On Thursday, Newsweek reported that a new study finds significant differences in reported mental health among voters who backed former President Donald Trump in 2020, and voters who backed President Joe Biden.
"Overall, a majority (87 percent) of the 1,750 American adults taking part in the study published in Political Research Quarterly declared that their general health was 'about the same,' with 71 percent saying their mental health has also not gotten significantly better or worse since the 2020 presidential election," reported Ewan Palmer. "However, when broken down between those who voted for the former and the current president, those who supported the Republican were less likely to report they now have better mental health, but not general health, than their counterparts who voted for the current president."
Specifically, the report found that only 7 percent of Trump voters say their mental health has gotten better since 2020, whereas 23 percent of Biden voters do.
According to the report, a similar breakdown exists when comparing voters who believe false conspiracy theories that the 2020 presidential election was stolen, and those who do not.

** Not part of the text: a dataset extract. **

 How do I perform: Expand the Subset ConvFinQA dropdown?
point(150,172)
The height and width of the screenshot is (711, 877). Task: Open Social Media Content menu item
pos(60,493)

"Aaron Weinschenk, the Ben J. and Joyce Rosenberg Professor of Political Science at the University of Wisconsin-Green Bay and lead author of the study, told PsyPost that he and fellow researcher Costas Panagopoulos, head of Northeastern's political science department, wanted to examine the effect of people's mental health following the last election to its 'incredibly emotionally-charged and contentious nature,'" noted the report.
This comes after another study suggested that many followers of QAnon, the conspiracy theory that America is controlled by Satanic child traffickers who consume human flesh to achieve immortality, suffer from mental health diagnoses — particularly those driven to acts of violence.